### GIVEN PROBLEM:
List every line in the listing below that contains the string "column", treating uppercase and lowercase as different.

___

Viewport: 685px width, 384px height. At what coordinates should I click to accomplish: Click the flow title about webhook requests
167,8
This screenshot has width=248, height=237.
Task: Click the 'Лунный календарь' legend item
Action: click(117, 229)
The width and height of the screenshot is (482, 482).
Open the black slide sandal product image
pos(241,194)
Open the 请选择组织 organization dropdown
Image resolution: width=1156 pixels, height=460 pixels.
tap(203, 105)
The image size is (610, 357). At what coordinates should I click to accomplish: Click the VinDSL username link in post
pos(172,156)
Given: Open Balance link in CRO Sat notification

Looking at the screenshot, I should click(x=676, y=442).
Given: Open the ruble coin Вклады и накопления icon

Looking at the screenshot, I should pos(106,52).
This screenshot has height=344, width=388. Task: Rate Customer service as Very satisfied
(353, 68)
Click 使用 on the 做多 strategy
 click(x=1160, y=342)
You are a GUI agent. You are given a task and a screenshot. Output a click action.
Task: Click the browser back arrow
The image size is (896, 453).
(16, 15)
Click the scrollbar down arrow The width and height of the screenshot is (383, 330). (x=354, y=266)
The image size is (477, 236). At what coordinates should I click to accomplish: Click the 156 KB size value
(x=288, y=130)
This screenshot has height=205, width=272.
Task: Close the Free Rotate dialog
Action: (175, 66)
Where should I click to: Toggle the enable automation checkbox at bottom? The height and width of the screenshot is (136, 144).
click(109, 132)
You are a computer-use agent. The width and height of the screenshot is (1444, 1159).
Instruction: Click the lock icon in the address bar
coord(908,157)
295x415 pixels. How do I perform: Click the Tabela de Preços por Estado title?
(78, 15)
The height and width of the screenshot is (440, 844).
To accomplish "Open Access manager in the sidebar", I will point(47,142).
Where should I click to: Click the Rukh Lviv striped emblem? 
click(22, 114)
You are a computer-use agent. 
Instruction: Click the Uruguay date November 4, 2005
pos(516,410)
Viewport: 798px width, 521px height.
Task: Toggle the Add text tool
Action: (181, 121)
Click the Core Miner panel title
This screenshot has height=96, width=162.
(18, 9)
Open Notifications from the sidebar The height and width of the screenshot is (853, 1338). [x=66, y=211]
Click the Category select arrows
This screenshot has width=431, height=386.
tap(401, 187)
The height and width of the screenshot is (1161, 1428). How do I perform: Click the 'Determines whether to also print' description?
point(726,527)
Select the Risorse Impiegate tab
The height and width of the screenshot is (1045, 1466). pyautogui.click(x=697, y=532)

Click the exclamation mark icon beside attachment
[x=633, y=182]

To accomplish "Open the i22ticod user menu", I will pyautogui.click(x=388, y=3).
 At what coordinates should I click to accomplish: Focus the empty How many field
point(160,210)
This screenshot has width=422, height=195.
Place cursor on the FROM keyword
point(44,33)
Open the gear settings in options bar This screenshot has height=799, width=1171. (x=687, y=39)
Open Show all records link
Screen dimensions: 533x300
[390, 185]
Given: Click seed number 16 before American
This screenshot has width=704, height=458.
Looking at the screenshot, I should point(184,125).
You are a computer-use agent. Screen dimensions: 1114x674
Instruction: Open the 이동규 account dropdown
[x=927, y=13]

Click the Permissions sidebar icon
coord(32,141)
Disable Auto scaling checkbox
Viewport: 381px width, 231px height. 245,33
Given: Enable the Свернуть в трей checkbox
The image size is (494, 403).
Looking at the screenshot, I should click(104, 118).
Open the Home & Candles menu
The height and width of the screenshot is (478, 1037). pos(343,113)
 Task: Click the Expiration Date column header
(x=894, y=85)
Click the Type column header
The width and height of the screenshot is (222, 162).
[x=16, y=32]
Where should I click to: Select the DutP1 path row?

___

### RESULT:
 Task: Click the Expiration Date column header
Click the Type column header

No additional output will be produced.